When using HDDs, you want to chunk files at about 1MB-10MB. This helps with read/write scaling/throughput etc.
I imagine very large objects you'd like to be able to shard across multiple servers.
GarageS3 is a nice middle ground, it is not file on disk per object but it's simpler than SeaweedFS as well.
https://garagehq.deuxfleurs.fr/
One will want to be cognizant that Garage, like recent MinIO releases, is AGPL https://git.deuxfleurs.fr/Deuxfleurs/garage/src/tag/v0.9.1/L...
I'm not trying to start trouble, only raising awareness because in some environments such a thing matters
Garage has no intention to support erasure coding though.
Yes, garage sourcecode is very easy to read and understand. Didn’t read seaweed yet.
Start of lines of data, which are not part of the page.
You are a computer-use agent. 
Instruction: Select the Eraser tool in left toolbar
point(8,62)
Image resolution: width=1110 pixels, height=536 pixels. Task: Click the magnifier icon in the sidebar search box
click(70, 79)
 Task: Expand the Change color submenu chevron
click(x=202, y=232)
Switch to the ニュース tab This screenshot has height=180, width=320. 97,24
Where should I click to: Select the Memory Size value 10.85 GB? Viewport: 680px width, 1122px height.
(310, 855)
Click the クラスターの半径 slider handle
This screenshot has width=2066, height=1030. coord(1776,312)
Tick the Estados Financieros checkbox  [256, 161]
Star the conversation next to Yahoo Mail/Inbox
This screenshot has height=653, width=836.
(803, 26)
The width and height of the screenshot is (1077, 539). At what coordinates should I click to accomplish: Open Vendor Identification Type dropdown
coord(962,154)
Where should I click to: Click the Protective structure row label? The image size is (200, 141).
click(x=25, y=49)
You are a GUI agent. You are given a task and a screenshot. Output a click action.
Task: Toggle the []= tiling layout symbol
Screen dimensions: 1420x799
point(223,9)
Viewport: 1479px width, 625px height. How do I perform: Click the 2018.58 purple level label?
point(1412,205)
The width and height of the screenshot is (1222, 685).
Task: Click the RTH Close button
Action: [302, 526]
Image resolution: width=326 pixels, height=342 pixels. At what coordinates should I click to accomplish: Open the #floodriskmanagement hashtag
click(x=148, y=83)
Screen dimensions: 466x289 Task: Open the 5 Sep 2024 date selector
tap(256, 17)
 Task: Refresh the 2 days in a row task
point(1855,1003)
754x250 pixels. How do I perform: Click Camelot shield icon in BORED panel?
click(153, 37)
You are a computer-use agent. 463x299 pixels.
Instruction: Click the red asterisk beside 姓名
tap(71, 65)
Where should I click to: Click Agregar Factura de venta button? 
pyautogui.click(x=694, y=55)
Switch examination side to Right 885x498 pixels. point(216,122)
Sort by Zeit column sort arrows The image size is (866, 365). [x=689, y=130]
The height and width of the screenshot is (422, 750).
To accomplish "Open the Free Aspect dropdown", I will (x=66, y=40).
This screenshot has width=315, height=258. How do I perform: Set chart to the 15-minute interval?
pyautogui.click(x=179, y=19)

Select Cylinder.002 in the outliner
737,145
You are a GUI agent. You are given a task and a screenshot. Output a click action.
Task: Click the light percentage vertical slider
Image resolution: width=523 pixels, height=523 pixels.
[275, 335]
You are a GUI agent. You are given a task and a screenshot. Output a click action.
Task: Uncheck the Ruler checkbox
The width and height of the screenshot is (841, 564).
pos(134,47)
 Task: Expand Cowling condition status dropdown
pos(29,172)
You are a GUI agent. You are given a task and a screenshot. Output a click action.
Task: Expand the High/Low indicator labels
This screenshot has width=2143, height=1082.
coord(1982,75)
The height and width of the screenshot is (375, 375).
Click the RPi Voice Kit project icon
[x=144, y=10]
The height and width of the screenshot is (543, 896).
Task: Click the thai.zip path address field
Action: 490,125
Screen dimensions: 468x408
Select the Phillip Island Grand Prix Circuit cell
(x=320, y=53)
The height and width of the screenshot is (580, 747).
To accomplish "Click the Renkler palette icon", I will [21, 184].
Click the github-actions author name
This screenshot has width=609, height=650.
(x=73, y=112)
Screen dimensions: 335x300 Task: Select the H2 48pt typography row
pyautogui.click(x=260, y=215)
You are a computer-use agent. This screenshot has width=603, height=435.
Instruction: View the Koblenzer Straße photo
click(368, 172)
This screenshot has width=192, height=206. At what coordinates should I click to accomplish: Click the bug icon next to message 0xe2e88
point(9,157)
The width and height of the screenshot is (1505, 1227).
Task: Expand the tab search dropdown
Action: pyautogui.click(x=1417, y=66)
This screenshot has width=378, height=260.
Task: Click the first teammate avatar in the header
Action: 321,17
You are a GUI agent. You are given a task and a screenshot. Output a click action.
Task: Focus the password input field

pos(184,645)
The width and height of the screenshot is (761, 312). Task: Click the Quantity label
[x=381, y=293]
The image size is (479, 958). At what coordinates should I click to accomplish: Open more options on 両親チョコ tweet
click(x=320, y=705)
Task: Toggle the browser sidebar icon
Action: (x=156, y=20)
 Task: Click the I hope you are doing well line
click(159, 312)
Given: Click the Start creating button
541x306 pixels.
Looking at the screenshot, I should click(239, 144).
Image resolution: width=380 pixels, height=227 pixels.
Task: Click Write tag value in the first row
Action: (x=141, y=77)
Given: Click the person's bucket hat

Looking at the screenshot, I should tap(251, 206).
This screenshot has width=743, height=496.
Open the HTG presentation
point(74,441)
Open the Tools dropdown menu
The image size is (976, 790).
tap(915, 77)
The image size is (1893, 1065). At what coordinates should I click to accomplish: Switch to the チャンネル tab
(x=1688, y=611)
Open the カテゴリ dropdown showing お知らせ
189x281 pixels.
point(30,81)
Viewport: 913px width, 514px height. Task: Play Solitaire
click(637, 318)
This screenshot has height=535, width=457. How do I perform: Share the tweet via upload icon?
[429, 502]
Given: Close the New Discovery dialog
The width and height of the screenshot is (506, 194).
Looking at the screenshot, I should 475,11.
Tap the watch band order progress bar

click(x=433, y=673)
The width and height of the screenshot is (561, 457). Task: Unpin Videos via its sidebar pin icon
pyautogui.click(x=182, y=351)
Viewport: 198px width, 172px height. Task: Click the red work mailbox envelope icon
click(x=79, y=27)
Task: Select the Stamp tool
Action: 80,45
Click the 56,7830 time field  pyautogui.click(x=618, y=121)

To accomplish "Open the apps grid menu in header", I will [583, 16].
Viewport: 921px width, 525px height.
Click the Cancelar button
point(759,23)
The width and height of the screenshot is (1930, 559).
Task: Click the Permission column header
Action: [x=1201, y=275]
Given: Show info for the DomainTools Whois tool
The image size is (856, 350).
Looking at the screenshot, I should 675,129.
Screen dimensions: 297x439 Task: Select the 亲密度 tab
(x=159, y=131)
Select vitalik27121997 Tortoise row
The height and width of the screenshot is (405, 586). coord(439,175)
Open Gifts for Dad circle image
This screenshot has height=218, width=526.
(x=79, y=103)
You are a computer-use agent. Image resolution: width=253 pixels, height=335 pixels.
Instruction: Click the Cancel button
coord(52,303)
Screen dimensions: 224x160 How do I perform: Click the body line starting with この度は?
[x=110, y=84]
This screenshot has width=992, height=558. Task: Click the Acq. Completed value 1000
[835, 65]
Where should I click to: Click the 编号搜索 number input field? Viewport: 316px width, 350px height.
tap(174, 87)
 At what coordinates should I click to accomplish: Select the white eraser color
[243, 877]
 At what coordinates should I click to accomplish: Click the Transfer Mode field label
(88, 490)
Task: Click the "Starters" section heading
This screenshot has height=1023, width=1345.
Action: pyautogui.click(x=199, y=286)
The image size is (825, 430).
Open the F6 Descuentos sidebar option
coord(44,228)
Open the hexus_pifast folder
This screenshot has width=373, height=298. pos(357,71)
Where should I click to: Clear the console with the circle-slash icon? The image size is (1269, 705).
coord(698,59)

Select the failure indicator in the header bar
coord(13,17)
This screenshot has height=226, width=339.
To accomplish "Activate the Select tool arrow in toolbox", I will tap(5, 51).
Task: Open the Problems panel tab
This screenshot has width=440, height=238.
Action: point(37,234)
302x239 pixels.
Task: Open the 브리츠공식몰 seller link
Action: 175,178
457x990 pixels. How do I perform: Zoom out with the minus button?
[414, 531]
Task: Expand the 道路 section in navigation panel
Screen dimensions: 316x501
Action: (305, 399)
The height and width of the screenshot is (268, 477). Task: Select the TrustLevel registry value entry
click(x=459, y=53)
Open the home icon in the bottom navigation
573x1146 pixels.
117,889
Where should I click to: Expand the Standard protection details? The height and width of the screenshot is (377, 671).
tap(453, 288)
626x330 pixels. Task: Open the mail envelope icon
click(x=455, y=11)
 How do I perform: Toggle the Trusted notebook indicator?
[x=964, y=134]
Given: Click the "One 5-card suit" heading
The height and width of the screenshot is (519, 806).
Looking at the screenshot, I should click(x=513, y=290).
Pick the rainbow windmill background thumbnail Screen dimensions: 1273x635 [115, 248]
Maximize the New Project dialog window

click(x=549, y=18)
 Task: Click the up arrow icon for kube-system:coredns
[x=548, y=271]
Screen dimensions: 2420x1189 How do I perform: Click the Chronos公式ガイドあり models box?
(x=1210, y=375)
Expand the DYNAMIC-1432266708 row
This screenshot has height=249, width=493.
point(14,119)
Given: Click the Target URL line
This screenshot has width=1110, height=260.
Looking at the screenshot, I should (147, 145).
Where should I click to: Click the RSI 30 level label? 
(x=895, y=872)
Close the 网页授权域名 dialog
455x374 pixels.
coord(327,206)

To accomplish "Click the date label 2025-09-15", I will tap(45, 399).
When you had corruption and failures, what was the general procedure to deal with that? I love SeaweedFS and want to try it (Neocities is a nearly perfect use case), but part of my concern is not having a manual/documentation for the edge cases so I can figure things out on the fringes. I didn't see any documentation around that when I last looked but maybe I missed something.
(If any SeaweedFS devs are seeing this, having a section of the wiki that describes failure situations and how to manage them would be a huge add-on.)
The dev is suprisingly helpful but yeah I agree the wiki is in need of some beefing up w.r.t operations.
why you would base64 encode them, they all store binary formats?